Raquel, bajo la lluvia, se ha acostumbrado a callar, a fingir indiferencia, a disfrazarse con maquillaje una máscara de distanciamiento. Sin querer, ha caído en la trampa de renunciar a sus sueños, a todos los ideales que la inconsciencia y la debilidad han ido postergado sine diem.
Raquel ha visto anulada su libertad y vivido de acuerdo a los deseos de otros, a sus expectativas, a sus necesidades, hasta ver truncados sus propios sueños sin pena ni gloria, porque a nadie le importan; ni siquiera a ella misma.
Raquel, bajo la lluvia, anegada en cafés desde el alba, atiborrada de narcóticos, teme que Hamed, el esquivo Hamed, no regrese a casa.
Raquel oculta su dolor a las vecinas chismosas, entrega al Prozac y la nicotina sus ansias insomnes y posterga, cada día, al cubo de la basura sus ilusiones y hasta su dignidad; pero ahora, bajo la lluvia, solo tiene miedo: teme hasta la locura, hasta el desasosiego, que Hamed, el maldito Hamed, no vuelva a casa.

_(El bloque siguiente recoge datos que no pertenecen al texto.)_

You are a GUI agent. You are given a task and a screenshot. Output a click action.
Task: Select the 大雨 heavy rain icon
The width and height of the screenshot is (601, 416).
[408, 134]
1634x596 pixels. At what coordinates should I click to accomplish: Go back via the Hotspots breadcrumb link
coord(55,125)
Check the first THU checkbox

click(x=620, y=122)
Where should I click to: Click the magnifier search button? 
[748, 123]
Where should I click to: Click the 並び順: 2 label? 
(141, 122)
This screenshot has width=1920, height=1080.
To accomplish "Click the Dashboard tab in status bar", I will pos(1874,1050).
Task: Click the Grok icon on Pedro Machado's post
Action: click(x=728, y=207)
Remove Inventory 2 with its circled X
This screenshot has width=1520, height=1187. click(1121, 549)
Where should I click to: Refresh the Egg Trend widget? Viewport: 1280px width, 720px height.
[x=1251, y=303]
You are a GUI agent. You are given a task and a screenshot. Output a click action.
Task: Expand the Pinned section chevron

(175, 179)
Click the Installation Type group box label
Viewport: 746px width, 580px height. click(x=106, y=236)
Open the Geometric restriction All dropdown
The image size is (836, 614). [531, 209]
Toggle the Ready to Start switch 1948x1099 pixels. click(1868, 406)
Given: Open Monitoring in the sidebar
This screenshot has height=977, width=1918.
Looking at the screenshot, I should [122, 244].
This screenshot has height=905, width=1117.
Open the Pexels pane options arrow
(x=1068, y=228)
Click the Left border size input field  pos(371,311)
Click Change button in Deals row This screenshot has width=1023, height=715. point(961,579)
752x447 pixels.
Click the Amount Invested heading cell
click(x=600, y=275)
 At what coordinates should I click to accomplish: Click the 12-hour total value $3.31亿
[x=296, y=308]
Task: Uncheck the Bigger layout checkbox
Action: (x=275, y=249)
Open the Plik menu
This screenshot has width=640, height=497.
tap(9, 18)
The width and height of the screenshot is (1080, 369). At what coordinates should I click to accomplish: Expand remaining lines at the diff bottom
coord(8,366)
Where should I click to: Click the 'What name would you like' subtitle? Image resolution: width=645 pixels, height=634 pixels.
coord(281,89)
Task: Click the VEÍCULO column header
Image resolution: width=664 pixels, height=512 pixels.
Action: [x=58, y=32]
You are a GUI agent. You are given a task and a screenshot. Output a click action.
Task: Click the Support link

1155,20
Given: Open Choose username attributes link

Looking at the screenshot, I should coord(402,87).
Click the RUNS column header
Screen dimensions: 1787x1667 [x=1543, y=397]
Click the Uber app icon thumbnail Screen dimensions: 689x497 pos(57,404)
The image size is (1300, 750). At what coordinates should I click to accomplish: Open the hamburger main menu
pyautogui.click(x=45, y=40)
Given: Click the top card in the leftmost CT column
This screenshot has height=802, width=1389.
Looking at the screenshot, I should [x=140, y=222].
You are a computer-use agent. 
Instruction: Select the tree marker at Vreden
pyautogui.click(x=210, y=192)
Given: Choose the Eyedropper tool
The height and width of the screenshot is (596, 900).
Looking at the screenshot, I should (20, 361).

Raquel espera bajo la lluvia, o delante del televisor, tras la ventana. Mientras espera, bebe café negro para mantenerse despierta, devora calmantes que algún psiquiatra, una vez, le recetó por depresión endógena, y se aniquila con reproches que, como una masoquista, dirije hacia sí misma, contemplándose en el espejo de la conmiseración, temiendo hasta el infinito que Hamed, el extraño, Hamed, el amante ocasional que había venido una noche a dormir y acabó por quedarse durante años, Hamed, aquel hombre que encendía su sangre con risa cruel y lasciva, aquel desconocido -ahora lo sabe, es realmente un desconocido, cada día más sombrío y ajeno-, no vuelva, no regrese jamás a casa.